Here's what we picked up during our delivery and used with our old rig:

Level the rig using a bubble level in the referigerator.

With the rig level, place fore/aft and left/right (cheap) levels where the drive can see them. Glue them on level.

Use two ramps to level the rig.

Look at the levels and figure out which corners are the lowest and must be raised.

Set the park brake and put the transmission in park.

Put one of the ramps in front of the tire on the lowest corner; make this ramp touch its tire. Place the other ramp in front of the other low corner; pull it away from the tire an amount that experience will make easy to set. The two ramps will both be on one side or one end of the rig.

Get back in the rig and drive up the ramps until the driver-compartment levels are centered.

Note that in vintage C-30s, the lowest gear is first, not reverse; that's why you pull forward to level.

Set the park brake, select park, kill the engine.

You'r done and quit in less than 1/2 a minute.

With our 22' with a 144-inch wheelbase, we made ramps of wood that are 7-in high. Only once did we have to dig out the high side or shim up the ramps. We'll probably want taller ramps for the new, longer rig.

bob phillips Oxford, MI

 
Quick Leveling
Reply #1
Yahoo Message Number: 1670
"...Note that in vintage C-30s, the lowest gear is first, not reverse; that's why you pull forward to level."

Interesting, I wasn't aware of this, but it does explain a lot.

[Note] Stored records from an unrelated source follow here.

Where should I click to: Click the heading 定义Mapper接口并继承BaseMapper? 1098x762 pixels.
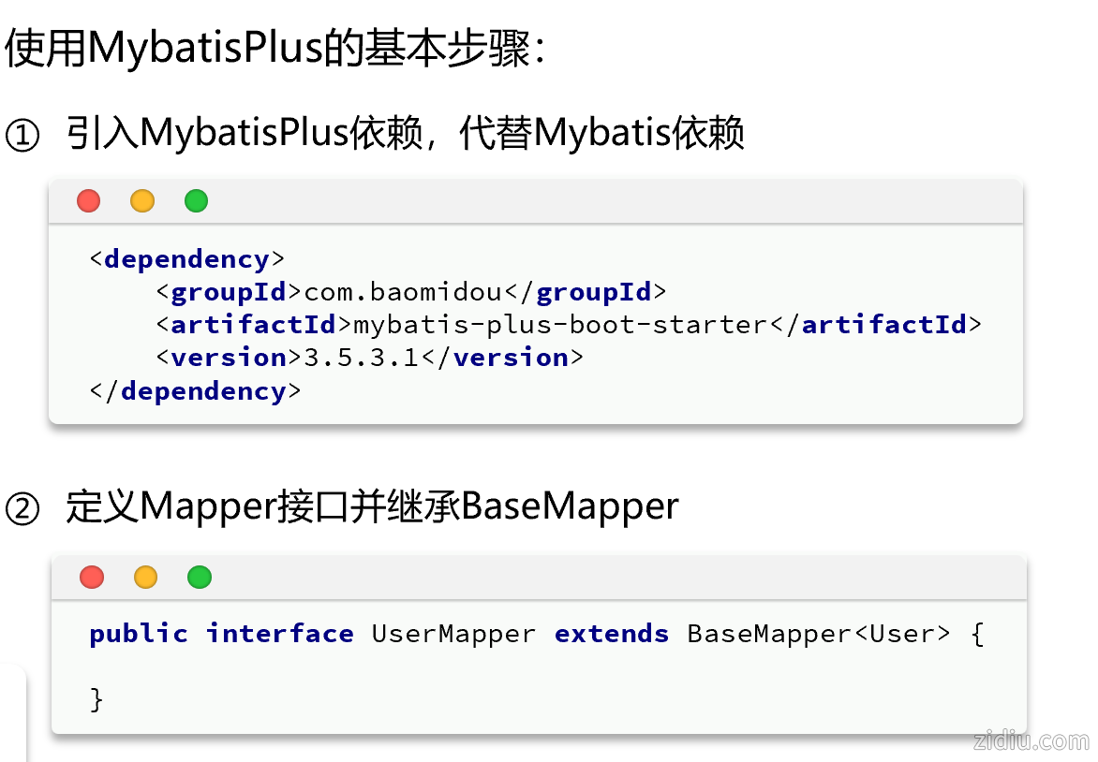372,506
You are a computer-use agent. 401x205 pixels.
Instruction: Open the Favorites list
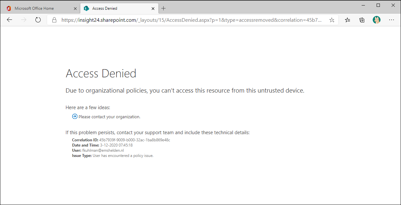[x=348, y=20]
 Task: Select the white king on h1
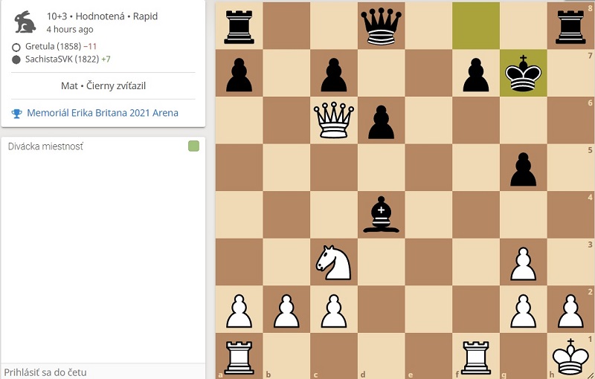coord(570,357)
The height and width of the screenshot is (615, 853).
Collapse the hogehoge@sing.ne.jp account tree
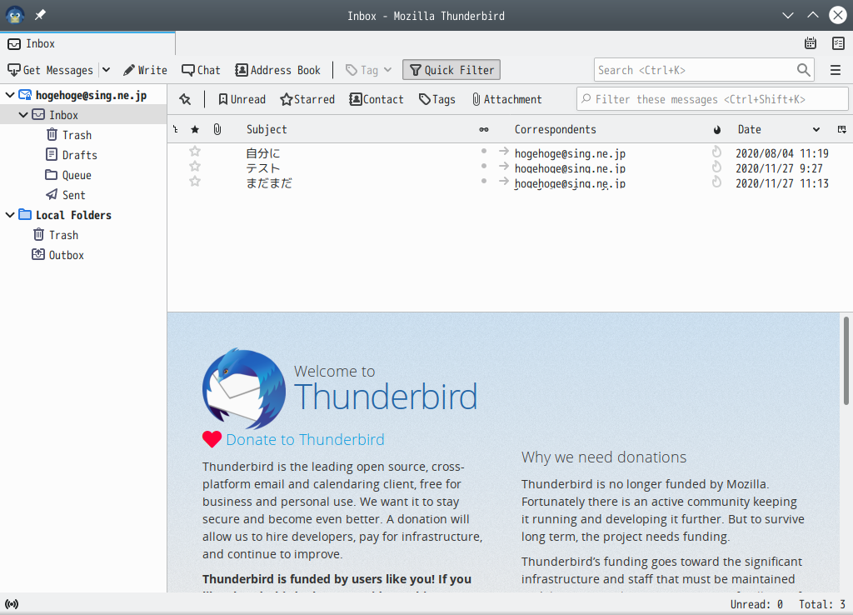[x=10, y=95]
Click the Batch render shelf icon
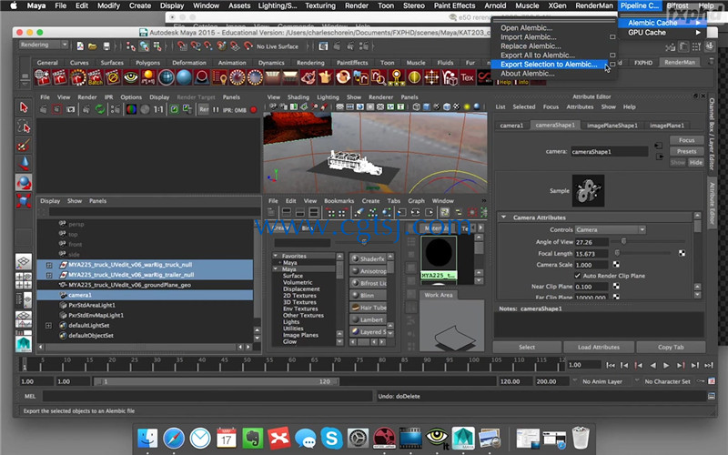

Usually we do pull forward, mostly because we are pulling forward into the site, and because it is often a tiny one in some remote area where we have to pull all the way in to get further off the road.

We don't use ramps, though. We use stepped blocks I made, so the tire sits on a level surface - a level change in increments of 1.75". Even pulling on backward, I'm not too worried about transmission strain with this type of block. Interestingly, our m'home came from the previous owner with ramps of hardwood as you described, which I leave home.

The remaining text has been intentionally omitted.